“The Last Jedi” has been highly anticipated since it was announced in late 2012. It’s predecessor, “The Force Awakens”, broke box office records and received extremely warm praise from critics and fans alike. Everyone was excited to see if “The Last Jedi” would live up to the hype. I can say with surety, it does.
The Rebellion and the First Order are at it again. The conflict in this film is that the Rebellion cannot simply jump into hyperspace (think galactic freeway) to escape, since the First Order has found a way to track them. This is a game changer in the Star Wars universe. In the past, the only way to escape the hands of the evil Sith was to jump into hyperspace and hope it takes them a while to find you. Even under the command of General Leia Organa (the late Carrie Fisher), the Rebellion finds themselves trapped in the hands of the First Order. Fuel is running low, supporting ships are being targeted, and hope is running out.
Meanwhile, Rey (Daisy Ridley) is convincing aged Jedi Luke Skywalker (Mark Hamill), to teach her the ways of the force on a mysterious and empty island. Kylo Ren (Adam Driver) is trying to find them, in hopes to defeat Skywalker, thus destroying the last remnants of Jedi culture. Skywalker finds himself conflicted in whether he should teach Rey, defend the Rebellion, or stay out of it completely.
Rian Johnson, the writer and director, seemed to have the perfect vision for this movie. He made every character and situation incredibly realistic to the audience. I found myself emotional over some scenarios in the movie, completely forgetting that this was, indeed, just a movie. The best part about “The Last Jedi” was how convincing it was. It is war, and a couple times throughout the movie, I thought “this is the end for this side.” Johnson takes you right to the edge.
You’ll find that “The Last Jedi” is unexpectedly comedic. It doesn’t stray away from Star Wars tradition at all, but it adds to the entertainment value.

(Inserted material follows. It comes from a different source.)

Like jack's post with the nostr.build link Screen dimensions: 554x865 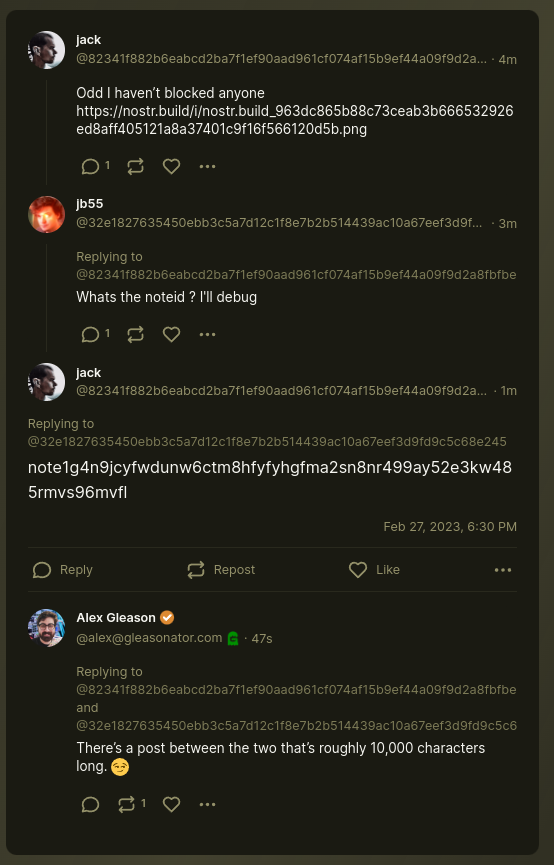coord(172,167)
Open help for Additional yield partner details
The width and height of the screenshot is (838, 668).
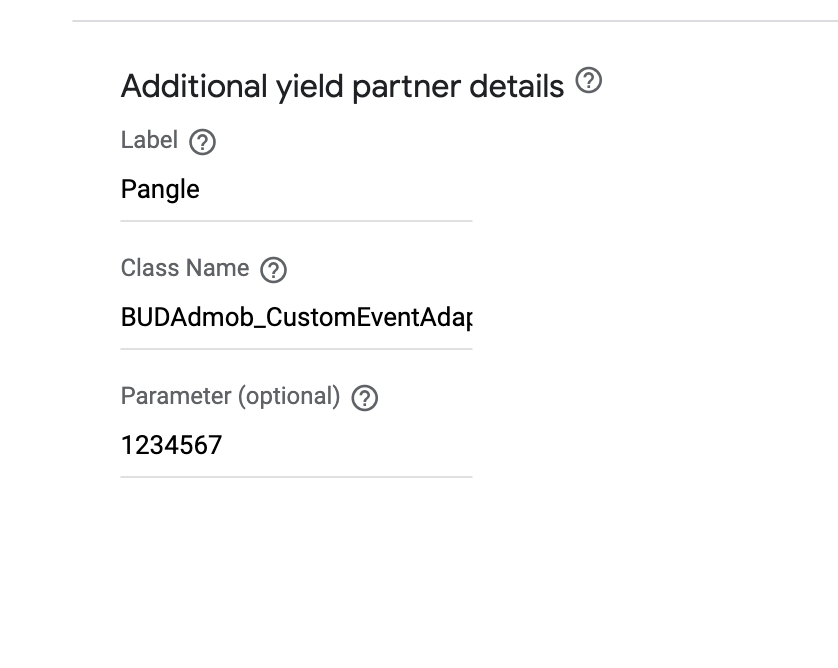[x=588, y=80]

The cast excelled. Adam Driver and Daisy Ridley have amazing on-screen chemistry. I won’t spoil anything, but there is a warmth in their interactions. They are the rare few that work on-screen both as enemies and as potential allies.
The newcomer to the Star Wars screen, Kelly Marie Tran, was specifically impressive. She is a simple boiler room worker on a Rebel commander turned-hero in the nick of time. She brings even more feminine heroism to the film with a touch of innocence.
The only thing I could do without in this movie was the terrible, overbearing accent of General Hux played by Domhall Gleeson. It seems like he needed some training on how to do a convincing and non-comedic British accent, even though he is Scottish himself. It was a bit distracting.
Laura Dern, who plays Vice Admiral Amilyn Holdo, also seemed like she didn’t quite fit into the puzzle. She was a bit too simple Southern California for the complex universe that is Star Wars.
The most unexpected thing about “The Last Jedi” were the surprises. You would think the Star Wars universe couldn’t hold anymore of those, but there were many in this film. I found myself with a dropped jaw too many times to count.
Fans may walked out of this movie satisfied but deeply conflicted. It is a middle movie, enthralling audiences to just wait a little longer for the conclusion. You’ll see what I mean.
This is one film I can say that, whoever you may be, you will enjoy it. If you are a super fan, a tough critic, or not even a space opera fan, I recommend it. It’s simply one of those great movies that will live down in history.